Effects of INF-γ-modified bone marrow mesenchymal stem cells on the distribution and inhibition of tumours in vivo in a glioma nude mouse model

Abstract

Abstract Explored the effects of INF-γ-modified bone marrow mesenchymal stem cells (BMSCs) on the distribution and inhibition of tumour tissues. BALB/c mouse BMSCs were cultured, isolated, and identified by flow cytometry. To confirm INF-γ expression in the BMSCs, we constructed a lentiviral expression vector for the INF-γgene; BMSCs transfected in vitro were labelled with SYBR Green I fluorescent dye and detected by fluorescent quantitative polymerase chain reaction (qPCR).
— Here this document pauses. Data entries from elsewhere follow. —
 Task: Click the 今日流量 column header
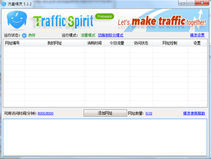tap(117, 43)
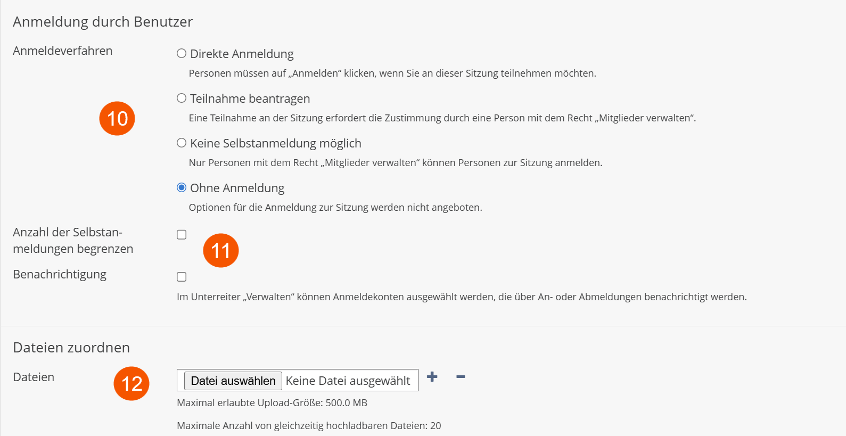
Task: Click the Dateien field label
Action: point(34,377)
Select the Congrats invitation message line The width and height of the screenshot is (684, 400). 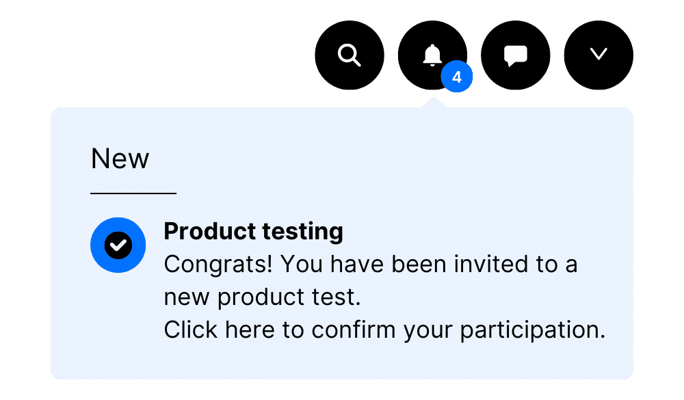point(371,265)
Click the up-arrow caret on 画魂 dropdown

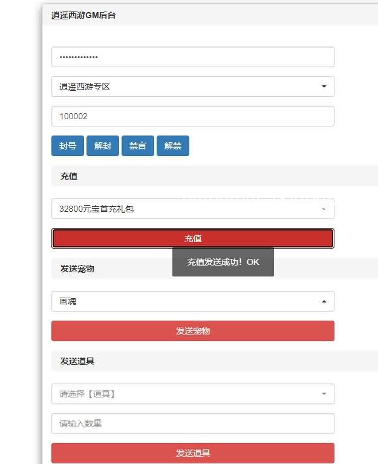[x=324, y=301]
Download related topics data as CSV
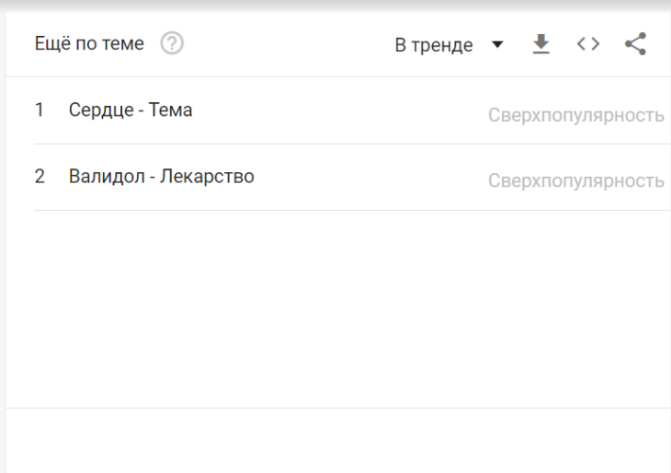The width and height of the screenshot is (671, 473). tap(543, 44)
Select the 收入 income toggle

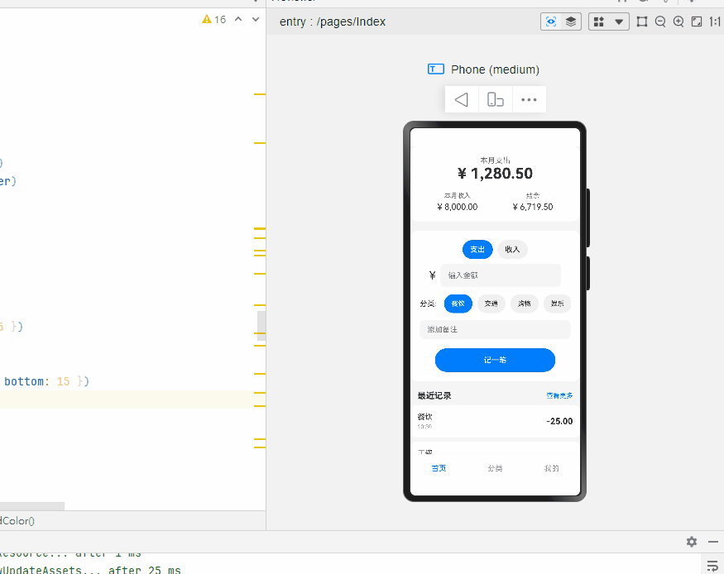point(512,249)
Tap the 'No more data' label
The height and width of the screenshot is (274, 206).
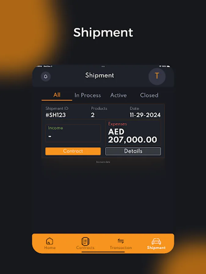103,162
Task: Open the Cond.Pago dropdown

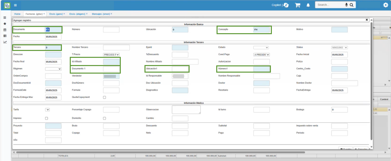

Tumour tissues of nude mice were subjected to terminal deoxynucleotidyl transferase dUTP nick-end labelling (TUNEL) staining, and the number of positive cells was determined. The result that BMSCs were cultured in vivo and exhibited adherent growth. Flow cytometry indicated that CD44 (98.01%) and CD105 (96.17%) were overexpressed, whereas the CD34 (1.46%), CD45 (1.32%), and CD11b (1.48%) expression levels were low, indicating that the latter were BMSCs. Fluorescence analysis and PCR were applied to confirm INF-γtransfection into the BMSCs. Immunofluorescence staining showed clear accumulation of BMSCs in nude mouse tissues, with no fluorescence observed in the model group. TUNEL staining showed a higher apoptosis rate in the INF-γ+BMSC group than in the model group (P < 0.05). On day 9, the tumour volume differed significantly between the INF-γ+BMSC group and the other groups (P < 0.05). A lentiviral vector effectively transfected the INF-γ gene into BMSCs, where it was homed and distributed to tumour tissues, significantly inhibiting tumour growth.